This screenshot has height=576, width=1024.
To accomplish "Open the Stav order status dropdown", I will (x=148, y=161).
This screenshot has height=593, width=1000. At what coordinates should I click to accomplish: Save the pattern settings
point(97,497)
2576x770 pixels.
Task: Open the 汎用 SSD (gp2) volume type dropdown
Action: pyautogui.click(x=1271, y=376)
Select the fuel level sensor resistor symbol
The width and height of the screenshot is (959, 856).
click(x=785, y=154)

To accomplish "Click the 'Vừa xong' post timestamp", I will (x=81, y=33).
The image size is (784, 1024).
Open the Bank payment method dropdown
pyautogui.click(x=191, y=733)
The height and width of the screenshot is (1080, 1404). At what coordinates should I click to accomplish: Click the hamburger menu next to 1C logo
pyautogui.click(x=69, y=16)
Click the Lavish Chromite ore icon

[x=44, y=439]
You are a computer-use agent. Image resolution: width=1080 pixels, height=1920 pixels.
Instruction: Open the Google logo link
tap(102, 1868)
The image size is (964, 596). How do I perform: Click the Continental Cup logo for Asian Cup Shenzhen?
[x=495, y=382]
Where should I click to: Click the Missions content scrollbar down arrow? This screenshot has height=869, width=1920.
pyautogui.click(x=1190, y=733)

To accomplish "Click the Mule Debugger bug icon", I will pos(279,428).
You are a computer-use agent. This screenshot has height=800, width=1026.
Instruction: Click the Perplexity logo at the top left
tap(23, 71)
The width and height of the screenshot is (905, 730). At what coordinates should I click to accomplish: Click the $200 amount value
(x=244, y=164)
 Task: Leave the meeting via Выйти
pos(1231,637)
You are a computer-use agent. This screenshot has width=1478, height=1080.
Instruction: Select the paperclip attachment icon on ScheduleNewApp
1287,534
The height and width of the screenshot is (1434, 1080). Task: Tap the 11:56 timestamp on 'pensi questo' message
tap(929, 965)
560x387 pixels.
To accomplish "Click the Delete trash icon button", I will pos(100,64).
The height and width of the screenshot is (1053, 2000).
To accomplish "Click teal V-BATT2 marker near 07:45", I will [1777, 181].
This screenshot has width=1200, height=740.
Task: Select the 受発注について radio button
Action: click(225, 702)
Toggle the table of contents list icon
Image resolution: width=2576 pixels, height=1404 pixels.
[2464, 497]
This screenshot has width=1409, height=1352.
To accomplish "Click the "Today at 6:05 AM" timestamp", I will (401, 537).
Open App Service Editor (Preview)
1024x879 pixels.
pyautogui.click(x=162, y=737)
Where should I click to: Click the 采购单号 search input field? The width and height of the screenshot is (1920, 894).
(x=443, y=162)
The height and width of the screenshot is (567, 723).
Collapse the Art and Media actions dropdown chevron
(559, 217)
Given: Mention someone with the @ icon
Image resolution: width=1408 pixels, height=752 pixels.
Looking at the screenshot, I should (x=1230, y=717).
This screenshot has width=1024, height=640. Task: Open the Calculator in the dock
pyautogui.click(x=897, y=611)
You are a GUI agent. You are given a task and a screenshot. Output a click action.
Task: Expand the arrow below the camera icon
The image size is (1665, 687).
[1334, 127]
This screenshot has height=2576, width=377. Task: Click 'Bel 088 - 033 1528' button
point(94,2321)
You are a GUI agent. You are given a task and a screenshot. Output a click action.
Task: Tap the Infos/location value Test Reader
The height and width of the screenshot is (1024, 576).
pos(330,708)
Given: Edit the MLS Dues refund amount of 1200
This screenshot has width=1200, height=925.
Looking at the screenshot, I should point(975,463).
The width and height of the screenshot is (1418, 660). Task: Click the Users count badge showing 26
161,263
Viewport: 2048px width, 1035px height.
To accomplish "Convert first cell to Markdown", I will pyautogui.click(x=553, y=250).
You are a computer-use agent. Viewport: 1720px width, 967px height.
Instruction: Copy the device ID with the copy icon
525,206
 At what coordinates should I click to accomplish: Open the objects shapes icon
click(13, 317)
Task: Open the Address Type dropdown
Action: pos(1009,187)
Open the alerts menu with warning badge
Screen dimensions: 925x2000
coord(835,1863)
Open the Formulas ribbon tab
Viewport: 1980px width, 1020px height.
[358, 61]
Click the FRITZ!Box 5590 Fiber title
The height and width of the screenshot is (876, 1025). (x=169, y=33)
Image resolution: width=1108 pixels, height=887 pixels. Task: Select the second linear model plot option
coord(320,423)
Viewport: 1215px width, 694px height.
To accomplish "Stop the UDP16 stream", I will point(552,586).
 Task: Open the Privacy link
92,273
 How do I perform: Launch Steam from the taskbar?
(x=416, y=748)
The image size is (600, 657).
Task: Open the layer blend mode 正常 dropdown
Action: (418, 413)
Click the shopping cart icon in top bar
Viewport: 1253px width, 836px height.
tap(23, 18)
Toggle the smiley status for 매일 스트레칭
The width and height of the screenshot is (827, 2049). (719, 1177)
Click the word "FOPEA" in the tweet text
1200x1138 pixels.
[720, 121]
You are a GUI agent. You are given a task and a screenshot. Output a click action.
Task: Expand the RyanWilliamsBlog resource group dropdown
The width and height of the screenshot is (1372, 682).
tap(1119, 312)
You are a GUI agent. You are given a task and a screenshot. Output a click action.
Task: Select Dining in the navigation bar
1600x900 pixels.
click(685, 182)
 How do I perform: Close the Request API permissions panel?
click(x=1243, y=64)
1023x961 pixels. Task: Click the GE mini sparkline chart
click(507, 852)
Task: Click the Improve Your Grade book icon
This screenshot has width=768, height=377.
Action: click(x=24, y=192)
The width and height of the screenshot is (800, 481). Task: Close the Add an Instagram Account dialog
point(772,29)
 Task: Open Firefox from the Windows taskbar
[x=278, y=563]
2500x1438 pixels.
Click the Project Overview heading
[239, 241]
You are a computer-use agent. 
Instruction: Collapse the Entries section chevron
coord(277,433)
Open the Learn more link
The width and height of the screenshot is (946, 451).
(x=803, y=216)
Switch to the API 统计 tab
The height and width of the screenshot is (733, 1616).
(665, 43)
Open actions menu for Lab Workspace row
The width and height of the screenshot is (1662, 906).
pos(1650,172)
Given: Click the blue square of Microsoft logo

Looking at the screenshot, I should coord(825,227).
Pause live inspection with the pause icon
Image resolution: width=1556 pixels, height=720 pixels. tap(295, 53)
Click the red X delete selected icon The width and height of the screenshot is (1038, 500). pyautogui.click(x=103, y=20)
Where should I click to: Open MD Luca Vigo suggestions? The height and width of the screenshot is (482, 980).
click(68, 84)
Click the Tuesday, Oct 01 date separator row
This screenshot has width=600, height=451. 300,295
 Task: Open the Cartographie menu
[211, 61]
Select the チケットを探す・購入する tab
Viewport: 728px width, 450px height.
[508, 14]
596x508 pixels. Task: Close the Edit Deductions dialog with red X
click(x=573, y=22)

Directions for this task: Look over the records above and copy each line that includes the string "Expand".

Problem solution:
Task: Expand the arrow below the camera icon
Task: Expand the RyanWilliamsBlog resource group dropdown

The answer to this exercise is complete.